### Records supplied ###

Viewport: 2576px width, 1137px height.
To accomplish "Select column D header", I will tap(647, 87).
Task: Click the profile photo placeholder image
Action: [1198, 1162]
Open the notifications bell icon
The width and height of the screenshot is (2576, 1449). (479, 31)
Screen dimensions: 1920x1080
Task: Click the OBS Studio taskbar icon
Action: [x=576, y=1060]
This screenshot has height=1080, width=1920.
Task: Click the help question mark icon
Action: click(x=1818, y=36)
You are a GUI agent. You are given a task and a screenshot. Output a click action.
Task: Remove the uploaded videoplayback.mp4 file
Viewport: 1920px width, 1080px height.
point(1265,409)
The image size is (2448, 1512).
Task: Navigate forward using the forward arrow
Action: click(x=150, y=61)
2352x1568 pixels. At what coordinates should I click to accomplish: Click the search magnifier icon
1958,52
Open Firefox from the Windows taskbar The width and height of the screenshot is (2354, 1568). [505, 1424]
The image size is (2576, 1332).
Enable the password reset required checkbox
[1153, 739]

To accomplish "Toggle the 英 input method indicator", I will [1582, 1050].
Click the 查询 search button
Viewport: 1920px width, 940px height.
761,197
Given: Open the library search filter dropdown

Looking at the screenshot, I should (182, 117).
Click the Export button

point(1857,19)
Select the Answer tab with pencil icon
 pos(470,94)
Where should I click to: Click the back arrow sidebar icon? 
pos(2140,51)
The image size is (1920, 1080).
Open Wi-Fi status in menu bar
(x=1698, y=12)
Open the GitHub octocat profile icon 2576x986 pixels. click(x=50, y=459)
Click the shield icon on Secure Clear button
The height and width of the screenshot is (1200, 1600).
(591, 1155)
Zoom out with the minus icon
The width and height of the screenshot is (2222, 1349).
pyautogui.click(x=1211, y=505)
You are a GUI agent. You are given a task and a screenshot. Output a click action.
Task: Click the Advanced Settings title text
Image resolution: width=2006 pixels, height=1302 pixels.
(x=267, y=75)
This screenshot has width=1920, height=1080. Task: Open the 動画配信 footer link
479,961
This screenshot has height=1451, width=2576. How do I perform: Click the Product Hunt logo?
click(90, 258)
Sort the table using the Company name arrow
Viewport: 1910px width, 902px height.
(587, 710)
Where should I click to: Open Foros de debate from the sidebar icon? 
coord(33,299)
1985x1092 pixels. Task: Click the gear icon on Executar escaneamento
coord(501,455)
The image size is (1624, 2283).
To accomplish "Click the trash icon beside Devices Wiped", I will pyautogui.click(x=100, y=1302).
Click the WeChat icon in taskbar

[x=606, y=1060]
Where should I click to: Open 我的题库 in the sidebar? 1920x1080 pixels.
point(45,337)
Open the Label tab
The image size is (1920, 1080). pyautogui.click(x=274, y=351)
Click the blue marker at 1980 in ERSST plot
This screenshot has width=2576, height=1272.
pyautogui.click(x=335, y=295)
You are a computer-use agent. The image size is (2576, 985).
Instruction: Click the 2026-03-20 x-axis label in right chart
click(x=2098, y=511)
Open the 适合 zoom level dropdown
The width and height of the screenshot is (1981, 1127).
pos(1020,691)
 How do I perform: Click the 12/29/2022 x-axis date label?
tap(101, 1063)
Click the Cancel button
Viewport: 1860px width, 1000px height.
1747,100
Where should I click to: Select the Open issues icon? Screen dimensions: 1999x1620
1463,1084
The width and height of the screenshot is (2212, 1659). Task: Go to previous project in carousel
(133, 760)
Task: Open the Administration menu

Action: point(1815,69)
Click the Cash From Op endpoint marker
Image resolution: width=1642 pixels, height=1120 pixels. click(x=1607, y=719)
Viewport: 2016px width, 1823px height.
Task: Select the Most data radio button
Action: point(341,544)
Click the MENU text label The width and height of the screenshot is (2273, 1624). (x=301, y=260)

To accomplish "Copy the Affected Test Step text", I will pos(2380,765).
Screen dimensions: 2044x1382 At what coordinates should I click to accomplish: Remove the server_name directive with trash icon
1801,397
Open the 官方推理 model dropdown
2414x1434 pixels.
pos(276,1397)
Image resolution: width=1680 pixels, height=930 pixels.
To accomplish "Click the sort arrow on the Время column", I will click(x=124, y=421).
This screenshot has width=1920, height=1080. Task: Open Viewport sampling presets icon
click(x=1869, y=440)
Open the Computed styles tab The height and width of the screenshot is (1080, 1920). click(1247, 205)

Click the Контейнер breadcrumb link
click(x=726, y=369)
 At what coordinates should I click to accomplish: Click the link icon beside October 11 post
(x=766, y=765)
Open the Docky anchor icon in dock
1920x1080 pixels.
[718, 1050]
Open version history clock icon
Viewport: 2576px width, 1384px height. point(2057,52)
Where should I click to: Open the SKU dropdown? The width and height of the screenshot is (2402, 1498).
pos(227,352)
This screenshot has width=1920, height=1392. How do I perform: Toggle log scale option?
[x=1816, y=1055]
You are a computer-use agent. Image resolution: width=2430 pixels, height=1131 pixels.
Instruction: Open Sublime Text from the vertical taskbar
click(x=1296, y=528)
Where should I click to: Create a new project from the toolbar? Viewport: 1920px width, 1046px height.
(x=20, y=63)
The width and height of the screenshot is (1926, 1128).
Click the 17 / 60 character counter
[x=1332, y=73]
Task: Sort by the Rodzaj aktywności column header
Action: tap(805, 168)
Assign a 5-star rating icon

###

(To do) Set down, exactly as they appear, the lines above from the first one to the line that holds "Task: Remove the", both included, please, and no others.

(Your solution)
Viewport: 2576px width, 1137px height.
To accomplish "Select column D header", I will tap(647, 87).
Task: Click the profile photo placeholder image
Action: [1198, 1162]
Open the notifications bell icon
The width and height of the screenshot is (2576, 1449). (479, 31)
Screen dimensions: 1920x1080
Task: Click the OBS Studio taskbar icon
Action: [x=576, y=1060]
This screenshot has height=1080, width=1920.
Task: Click the help question mark icon
Action: click(x=1818, y=36)
You are a GUI agent. You are given a task and a screenshot. Output a click action.
Task: Remove the uploaded videoplayback.mp4 file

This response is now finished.